Fête du Livre de Kinshasa : un événement à repenser pour l’avenir du livre en RDC

La Fête du Livre de Kinshasa, après onze éditions, reste un rendez-vous incontournable pour les auteurs, lecteurs et éditeurs congolais. Cet événement, soutenu principalement par des institutions étrangères comme l’Institut français de Kinshasa et a Délégation Wallonie-Bruxelles, a permis depuis 2013 de faire découvrir plus de 320 auteurs et d’exposer plus de 15 000 ouvrages. Pourtant, malgré cette longévité et cet impact culturel, le modèle actuel montre ses limites et appelle à un profond renouvellement.  

Ecouter cet article, lu par une voix d’IA (Observations sur la Fête du Livre de Kinshasa )

Le constat : une dépendance structurelle  

Depuis plus d’une décennie, les mêmes recommandations se répètent sans réformes structurelles. Le financement public congolais du secteur du livre demeure marginal. Selon les données du Ministère de la Culture (2023), moins de 1% du budget national de la culture est alloué au livre et à la lecture publique. La dépendance vis-à-vis des bailleurs étrangers (France, Belgique, Suède) reste donc quasi totale.  

La visibilité du gouvernement se limite souvent à des apparitions protocolaires lors de l’ouverture ou de la clôture. Une fois les projecteurs éteints, les auteurs, éditeurs et libraires locaux sont livrés à eux-mêmes, sans mécanismes d’accompagnement, ni subventions, ni soutien logistique. Cette situation fragilise la chaîne du livre et empêche la professionnalisation du secteur.  

Pour garantir la pérennité de la Fête du Livre, il est essentiel que les auteurs congolais s’approprient l’événement et en fassent une plateforme indépendante, tout en exigeant une réelle implication du ministère de tutelle, tant dans la préparation que dans le suivi des retombées économiques.  
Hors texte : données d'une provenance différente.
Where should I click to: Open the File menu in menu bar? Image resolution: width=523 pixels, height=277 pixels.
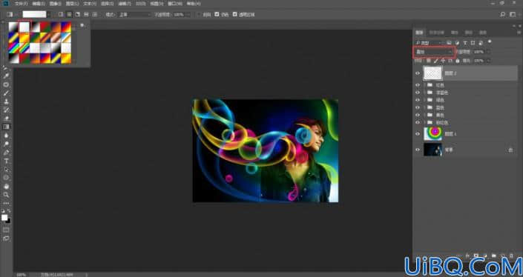click(20, 4)
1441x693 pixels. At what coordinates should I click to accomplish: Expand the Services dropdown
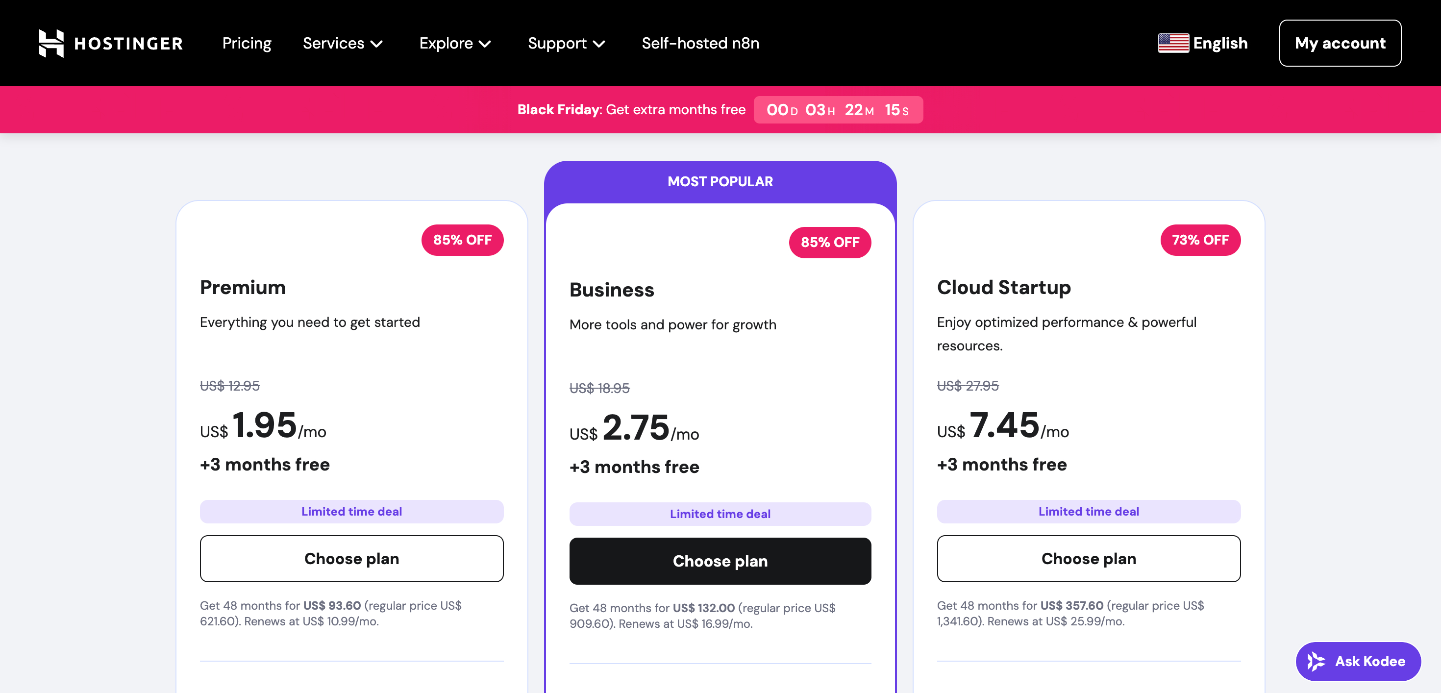tap(342, 43)
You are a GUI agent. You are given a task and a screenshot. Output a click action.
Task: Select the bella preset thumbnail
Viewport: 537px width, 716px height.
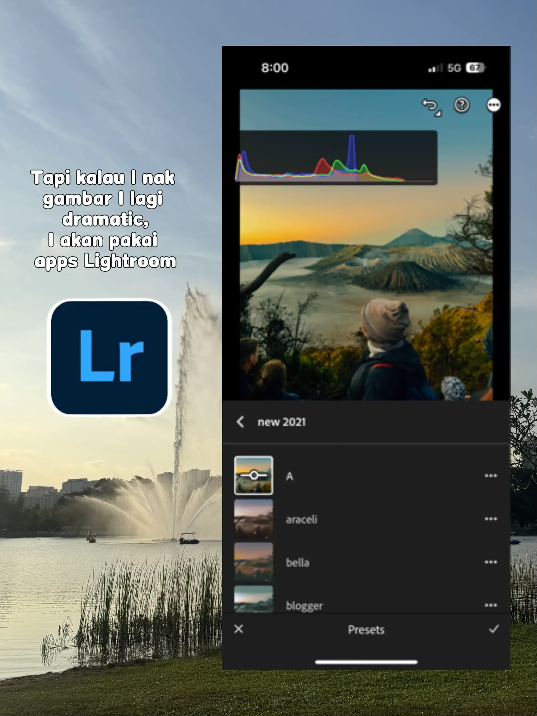[x=254, y=562]
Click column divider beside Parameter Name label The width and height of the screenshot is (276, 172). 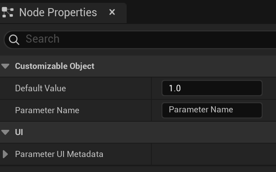(x=151, y=110)

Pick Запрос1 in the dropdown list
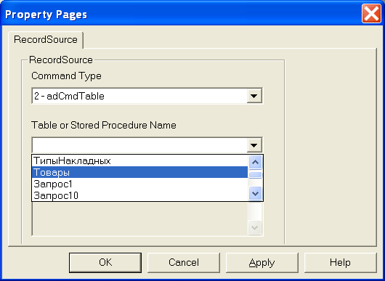139,184
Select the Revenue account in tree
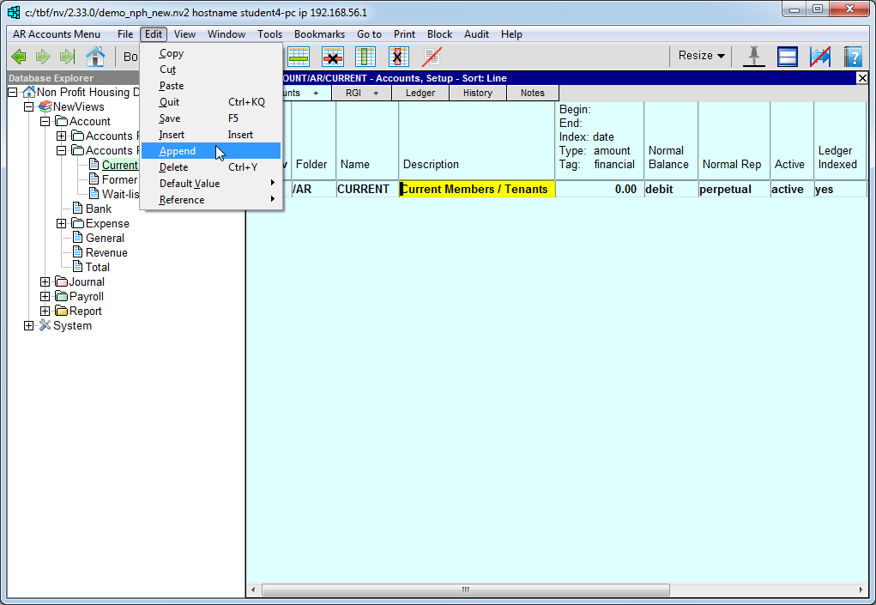876x605 pixels. point(106,252)
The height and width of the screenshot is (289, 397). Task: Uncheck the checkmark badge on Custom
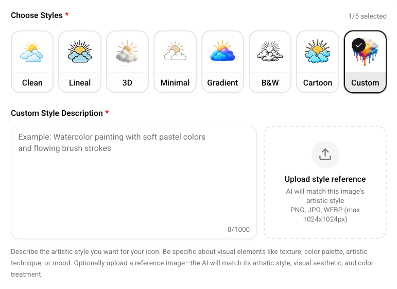click(359, 45)
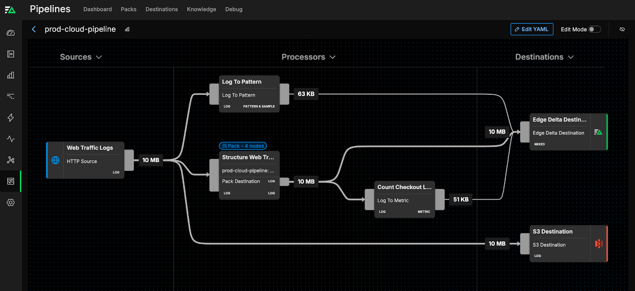Select the Count Checkout Log To Metric node

click(404, 200)
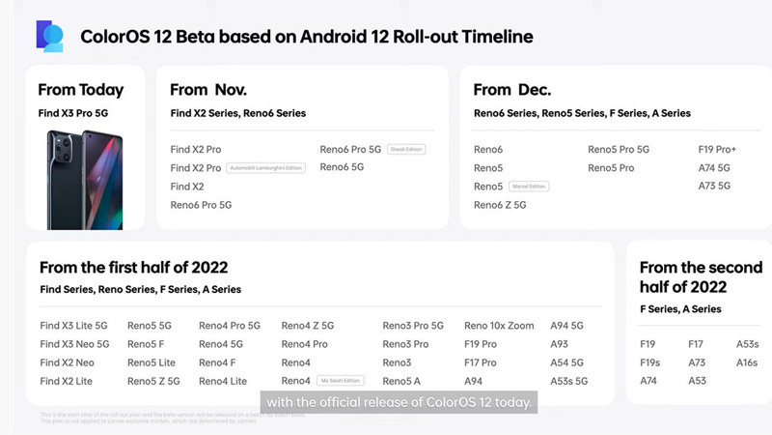
Task: Click Find X3 Lite 5G entry
Action: click(73, 326)
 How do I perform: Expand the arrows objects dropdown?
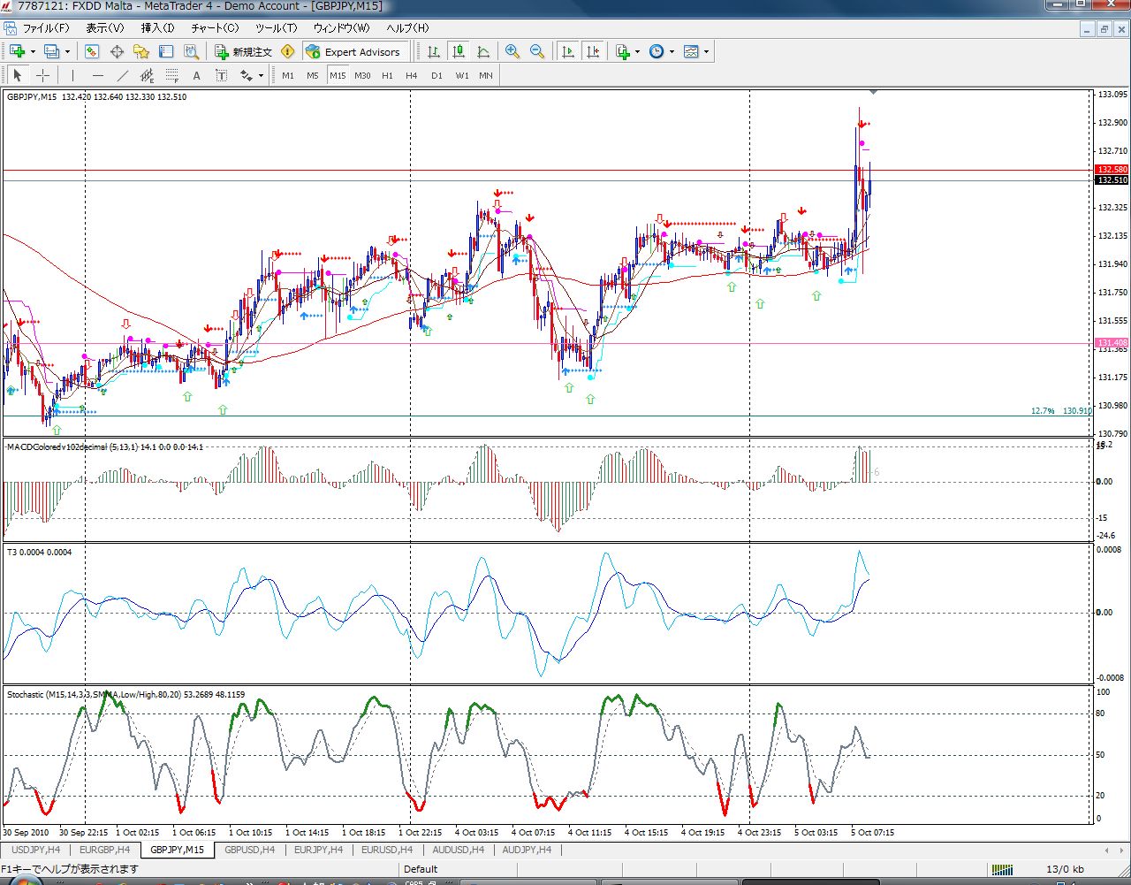tap(261, 76)
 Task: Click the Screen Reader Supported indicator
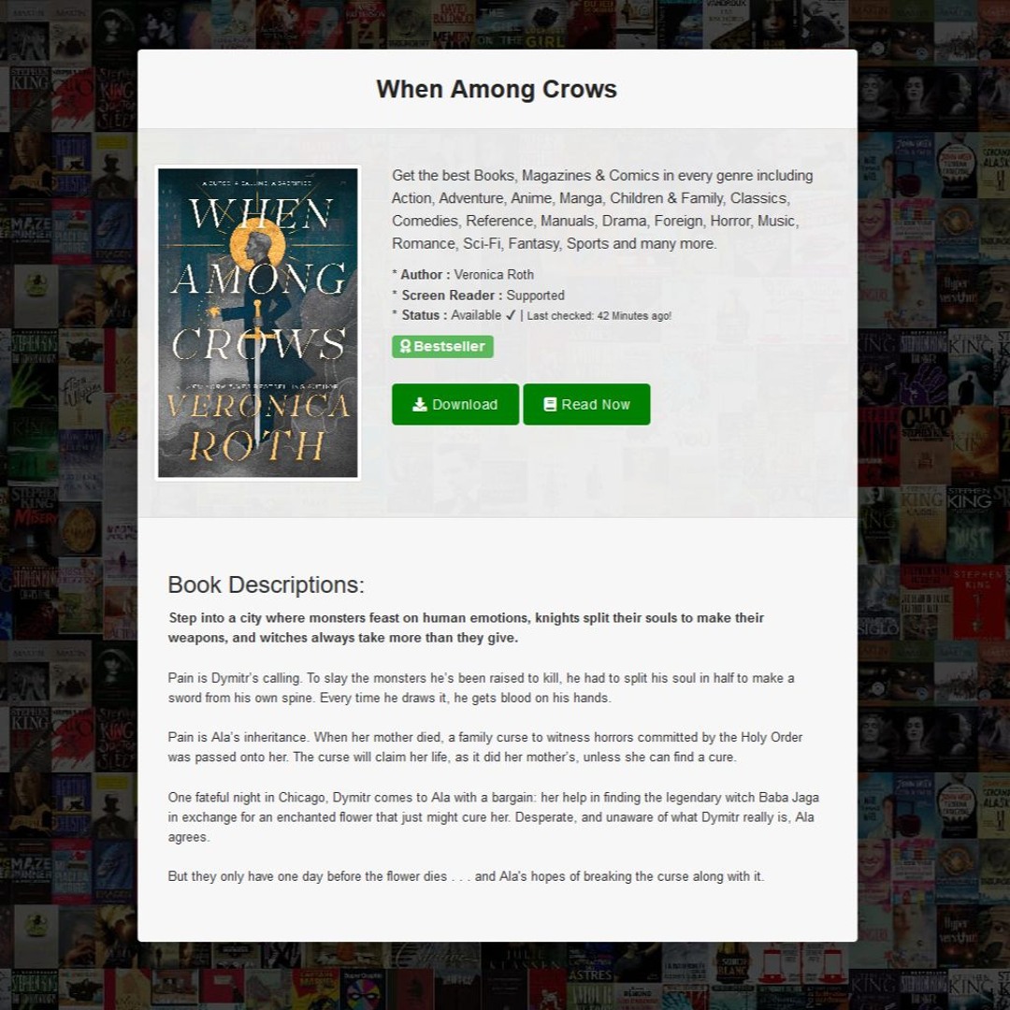click(537, 296)
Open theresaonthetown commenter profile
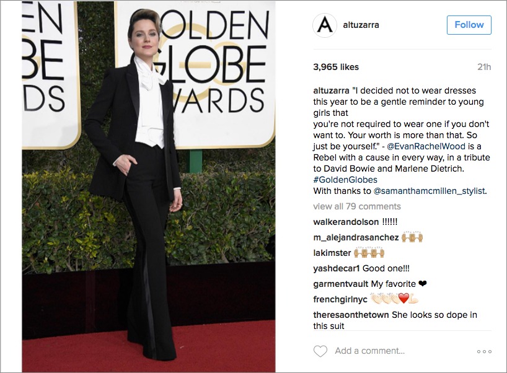The image size is (507, 373). 351,315

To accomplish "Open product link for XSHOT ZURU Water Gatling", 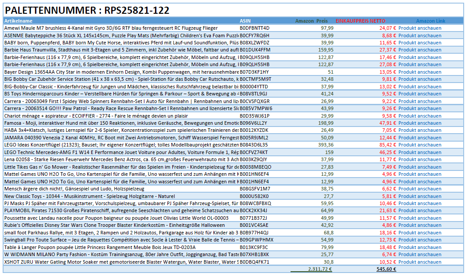I will click(x=419, y=262).
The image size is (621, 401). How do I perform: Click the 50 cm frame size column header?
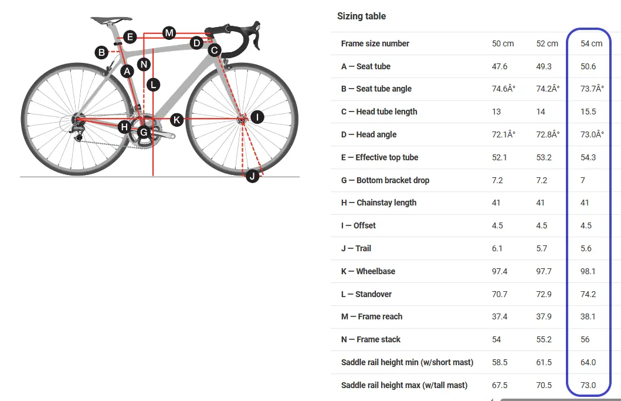point(503,43)
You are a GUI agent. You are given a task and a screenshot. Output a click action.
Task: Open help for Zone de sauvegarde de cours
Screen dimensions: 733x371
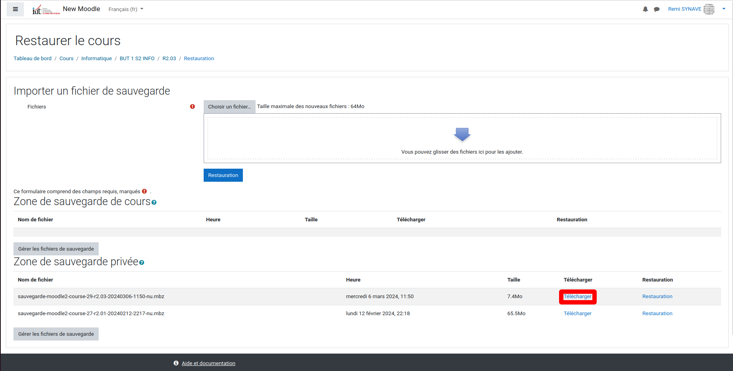click(154, 202)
Le défi : la crise du livre et des lecteurs  

La crise n’est pas seulement locale, elle est mondiale. Depuis l’an 2000, l’avènement d’Internet a transformé les habitudes de lecture. En RDC, la situation est aggravée par la fracture numérique et la faiblesse du pouvoir d’achat. Une enquête de l’UNESCO (2022) révèle que moins de 10% des ménages congolais achètent un livre au cours d’une année, et que près de 60% des écoles publiques ne disposent pas de bibliothèque fonctionnelle.  

Parallèlement, le lectorat se déplace vers le numérique : les Congolais passent en moyenne 3 à 4 heures par jour sur les réseaux sociaux, ce qui réduit considérablement le temps consacré à la lecture. L’arrivée de l’intelligence artificielle accentue ce phénomène en modifiant la manière dont les jeunes générations consomment les contenus écrits.  

Le besoin vital du renouveau : intégrer le numérique et l’IA 

L’intégration des outils numériques et des IA dans la création et la diffusion des œuvres devient un passage obligé. Des auteurs africains comme Mohamed Mbougar Sarr ou Léonora Miano utilisent déjà les plateformes numériques pour promouvoir leurs livres et interagir directement avec leurs lecteurs. Les écrivains congolais peuvent eux aussi tirer parti de cette transition pour renforcer leur visibilité, notamment via :  

– La publication d’e-books sur des plateformes comme Amazon Kindle, Librinova,  ou YouScribe Africa.  

– L’usage des IA génératives pour améliorer la traduction, la révision et la promotion de leurs textes.  

– La création de clubs de lecture virtuels et de podcasts littéraires pour fidéliser leur public.  

Ces outils représentent non pas une menace, mais une opportunité de démocratiser la lecture et de moderniser le rapport entre auteur et lecteur. 

Propositions : diversifier les sources de revenus  

Le livre seul ne suffit plus à faire vivre un auteur. Dans un pays où le salaire moyen est d’environ 200 dollars par mois, il est illusoire de compter uniquement sur la vente d’ouvrages pour subsister.  

Une diversification des revenus est cruciale :  

– Développer des résidences d’auteurs en partenariat avec les universités et les ONG.  

– Créer des ateliers payants d’écriture et de narration numérique. 

– Valoriser les droits dérivés (adaptations audiovisuelles, spectacles, contenus éducatifs).  

– Promouvoir une édition locale en langues congolaises (lingala, swahili, kikongo, tshiluba) pour élargir le lectorat national.  

En definitive, cet evenement pourrait eetre un tremplin pour une nouvelle dynamique  

La Fête du Livre de Kinshasa peut devenir un moteur durable pour la littérature congolaise si elle embrasse pleinement la transformation numérique, la collaboration intersectorielle et la souveraineté culturelle. L’avenir du livre en RDC dépend de la capacité collective à transformer les défis en opportunités et à replacer les créateurs locaux au cœur du système.